Mother's Day is Coming....

In preparation for my sister's wedding, I keep getting reminded that Mother's day is coming up.... man.


Momma... it's almost been 4 years....


I can remember it so vividly... It was a Thursday night/Friday morning....November 7, 2008. I had gotten off a little bit earlier from bartending than usual - she was in the hospital - about 5 minutes away from the bar.... I couldn't deal with it that night - I made a right instead and got onto the freeway towards Sacramento - towards my apartment - my safe haven.... As I passed the race track in El Cerrito on 880 - I got a phone call - it was my brother - I guess they were waiting until I was off.... He asked me where I was. "driving back home" I told him... he said I need to get to the hospital now. I said, why, what's going on?! - "Just hurry and get here, it's not looking good"...  


I was optimistic. Even after just 3 days earlier, - the day Obama got elected into office -... as I pulled up in Davis to see history being made with friends, I got a phone call from my sister... we found out that the cancer that had spread to her brain was continuing to spread, and that chemo or radiation wouldn't help - that we would have to decide whether or not if we wanted to do surgery.... before we could do that - it had spread so much that surgery wasn't even an option anymore... 


I was still optimistic when I turned around and tears started to stream down my eyes. All I could think of was her, in pain, fighting this cancer in her body - trying so hard to take her over.... it could never take her spirit though. I was optimistic when I walked into the hospital and walked into the ICU section.... but - all my optimism died when I talked to the attending nurse.
"I'm here to see my mom, Do... Do Jefferson" - "Yes, right this way - she's in room 13, you'll need to put on this visitor pass first though ma'am.".... Room 13! Room 13?... Room 13 :(. I know I'm super superstitious sometimes - but, something in me knew... something in me just knew that the fight was over. I didn't want to believe it though. 


I ran into my brother and sister in the hallway before I got into the room. They were in tears, pain, consoling each other. I quickly asked them what was going on. They said that they were glad I had finally made it - I was the last one. I didn't ask anymore questions, we all headed towards the room.


Everyone was crowded around my mom.
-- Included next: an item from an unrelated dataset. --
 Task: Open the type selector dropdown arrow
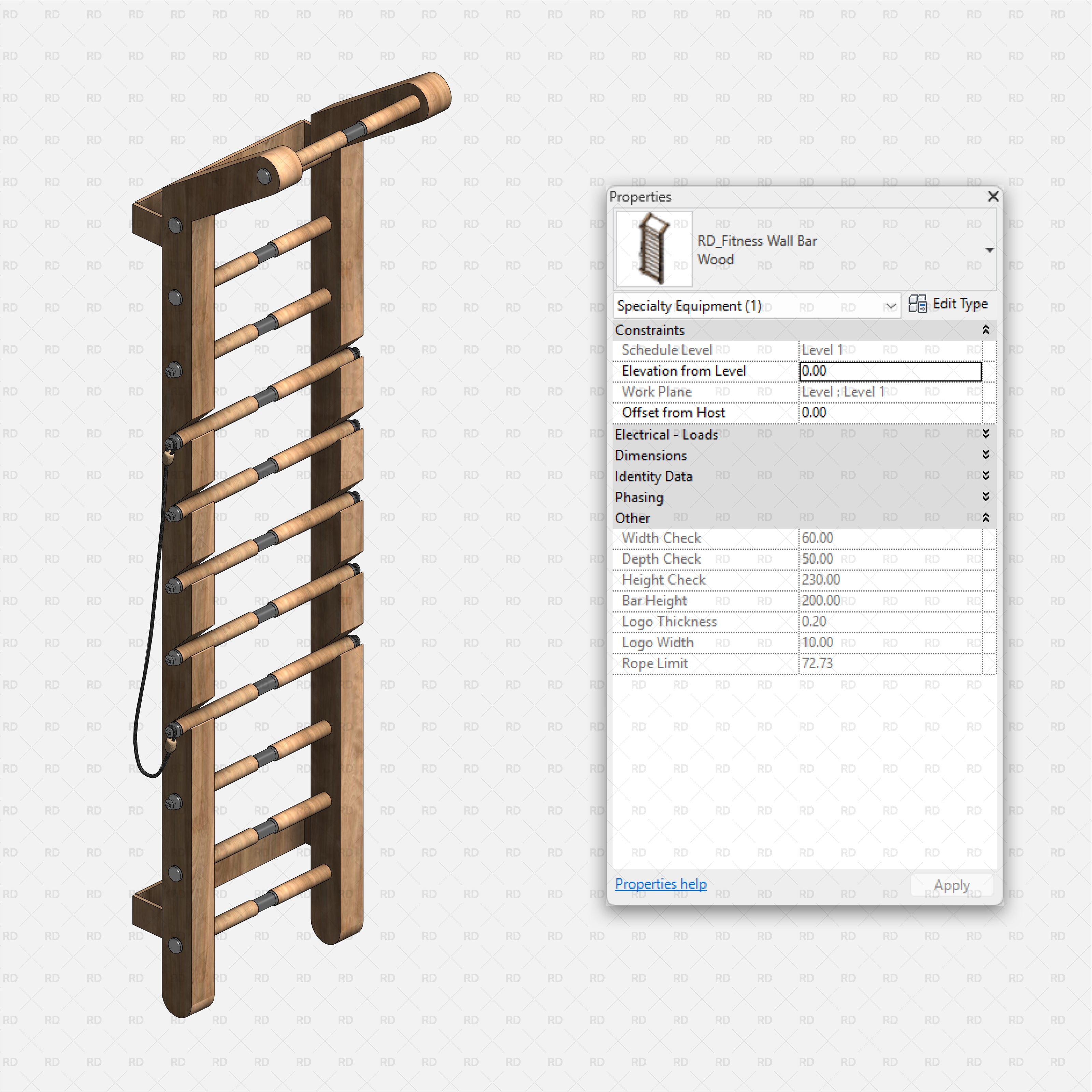point(990,249)
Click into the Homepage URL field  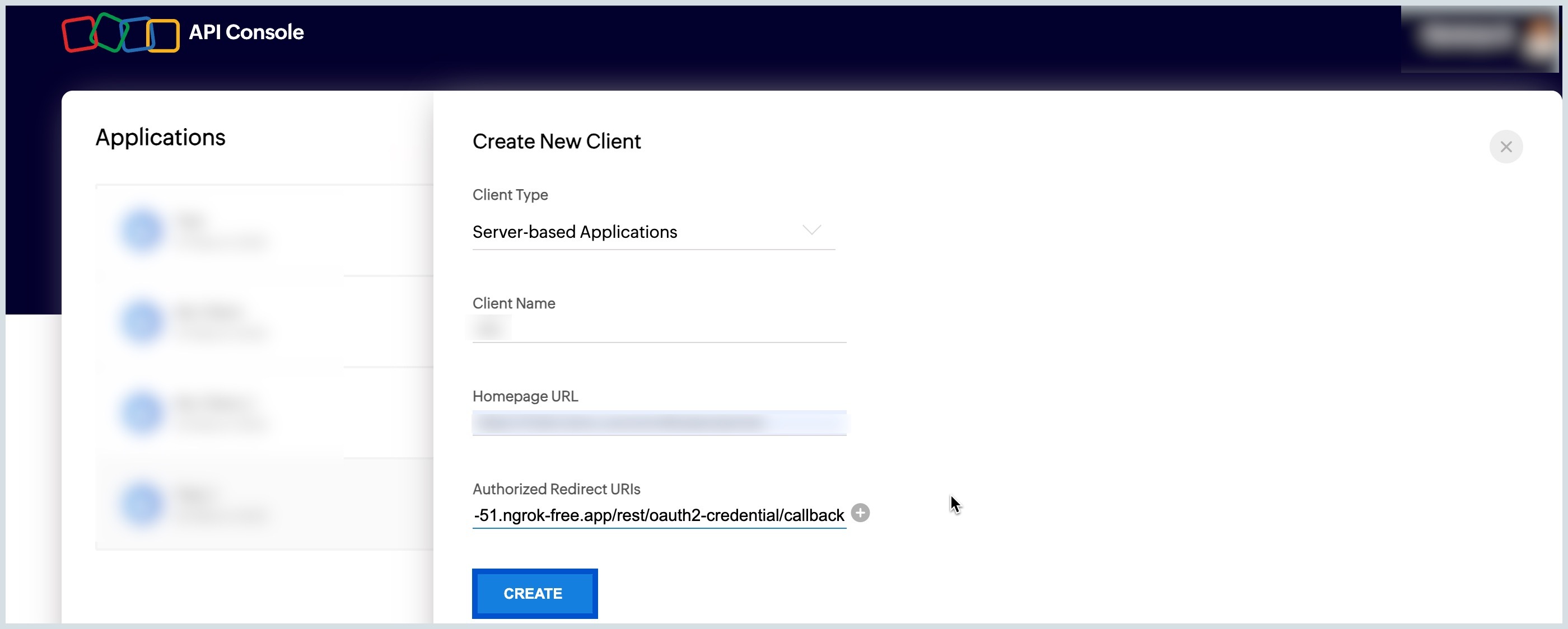point(659,422)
My grandmother was there, all my uncles and aunts, my brothers and sisters, my nieces and nephews...way more than just 3 visitors in here... I knew something was up. She saw me, and her eyes grew larger. I could tell she was happy to see me. I wonder what I looked like when I looked at her. I know what I felt. I felt...scared, and ashamed that I was just going to go home and pretend like life wasn't happening around me. I felt terrified, and I felt like wanting to rip all of those IV's out of my mother's arms for her, and heal her from all of her pain, and suffering - to just erase the chemo, the breast surgery, the losing hair , the endless meds - just...everything. 


Everyone was crying. She was in so much pain, and couldn't really talk much. I was afraid to touch her in fear of hurting her more, but, I did anyway. I was happy I did, and I could tell she was too. I'm sobbing by this time, and I kiss her, and hug her the best I can with all of those cords around her. Not much talking... a lot of feeling. She passed not too long after that. We were all around, and... her eyes opened wide, like....like she was scared... I couldn't tell if she was in extreme pain, or was just terrified..., and then... just as quickly, there was a calm in her face...her soul had left her body - she was no longer with us in the flesh. 


It all happened so fast. I couldn't believe anything that was happening. There are pieces that are missing that I can't piece together, but, I'll never forget her face, and I'll never forget feeling like.... she waited for me. She waited for me to get there to pass. She stayed in pain, she kept fighting until she could see me, and say goodbye to me. A great mom all the way to the end. I love her and I miss her so much. I'd give anything in the world to just be in her presence again. To just be able to call her and tell her that I love her. 


Thank you for waiting for me, Mom... I know it took a lot to keep fighting for that long. I'll never forget that - I'll remember it for the rest of my life, and as far as my soul lets me remember.